UK proposals will aim for legal clarity, certainty post-Brexit
The UK is currently part of the EU's civil judicial system. That means, among other things, that families living in different parts of the Union have a clear set of rules to resolve cross-border disputes.

The UK will seek a new legal arrangement with the European Union to ensure disputes -- over such things as consumer rights, business conflicts, divorce and child custody -- are resolved with clarity and certainty once the country withdraws from the bloc.
That is expected in March 2019.
The government is expected to publish proposals on Tuesday that set out a new framework. It aims to build on current EU-wide structures and continue collaboration, the Department for Exiting the European Union in London said in a statement.
"Close cooperation in this area isn't just in the interest of the UK citizens living in the EU, it's in the interest of the 3.2 million EU citizens living here in Britain," a UK government source said. "We hope that we will be able to work with the Commission to agree a reasoned approach that works for families here in Britain and across the European Union."
The European Commission is the EU's executive arm.

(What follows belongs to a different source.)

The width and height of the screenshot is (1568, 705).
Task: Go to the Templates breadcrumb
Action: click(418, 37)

The UK is currently part of the EU's civil judicial system. That means, among other things, that families living in different parts of the Union have a clear set of rules to resolve cross-border disputes.
Earlier on Monday the UK released two policy papers setting out negotiating starting points in the Brexit negotiations. They covered the areas of goods on the market -- where it wants "the freest and most frictionless trade possible in goods and services" -- and the confidentiality of documents.

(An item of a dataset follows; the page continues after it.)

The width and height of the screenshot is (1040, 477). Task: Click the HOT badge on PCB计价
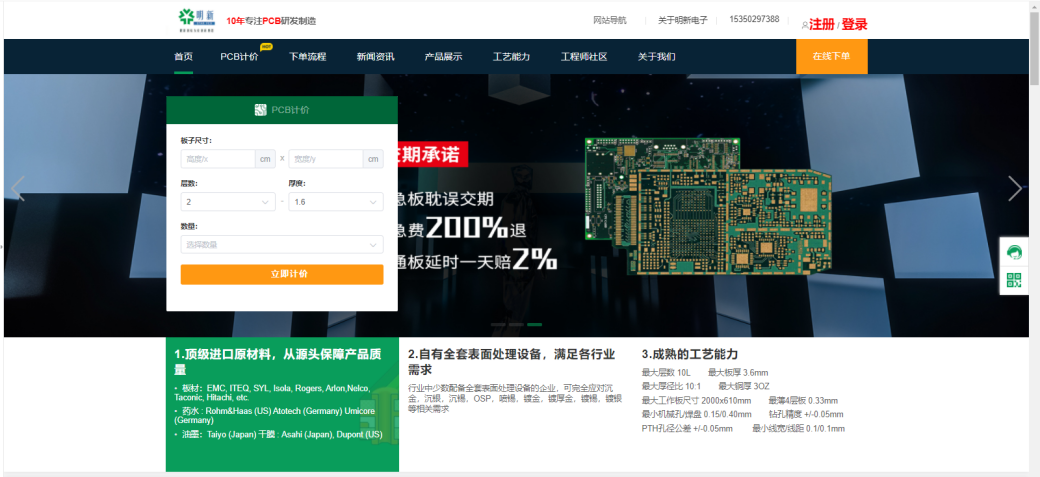[266, 46]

In position papers released last week, the UK said it would not seek a 'hard border' between Northern Ireland and the Republic, which after Brexit will be the only UK/EU land frontier.

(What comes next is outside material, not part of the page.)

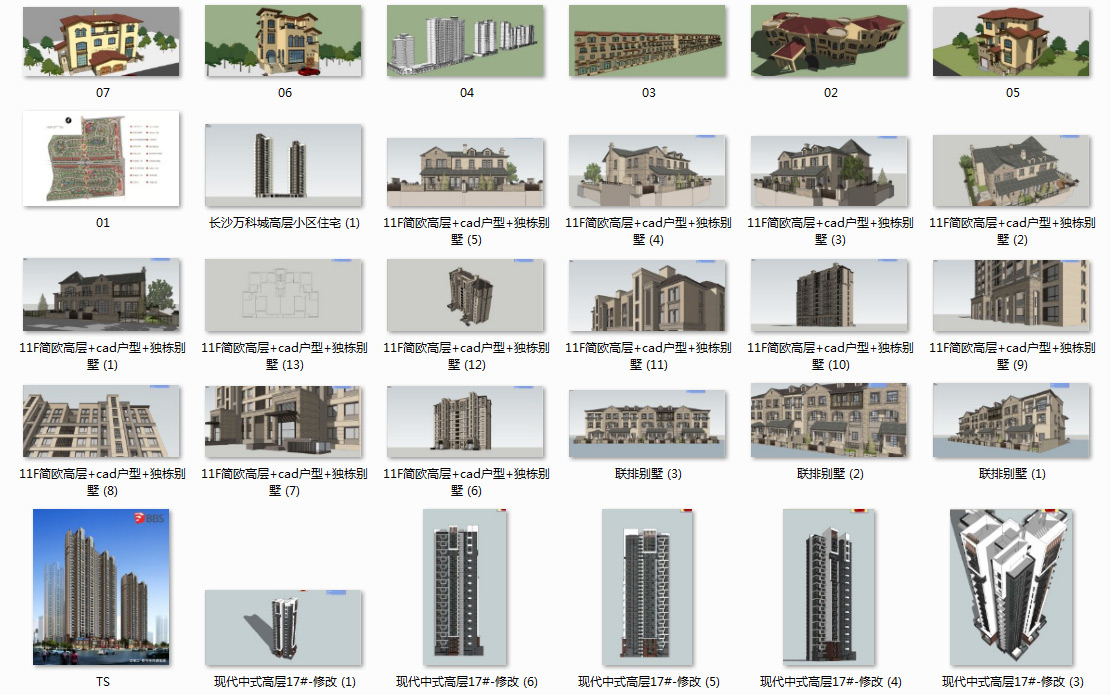Select the 05 villa thumbnail
The width and height of the screenshot is (1110, 695).
point(1012,41)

That would mean no passport controls or immigration checks.
It separately raised the idea of a "temporary customs union" with the EU after leaving the bloc.
Guy Verhofstadt, the European Parliament's Brexit coordinator, said on Twitter that those trade proposals were "a fantasy".
He also argued that citizens' rights and the so-called divorce bill – the amount Britain is expected to pay towards EU commitments already made, among other things – needed to be settled first.
In total the UK is expected to announce five new position papers this week.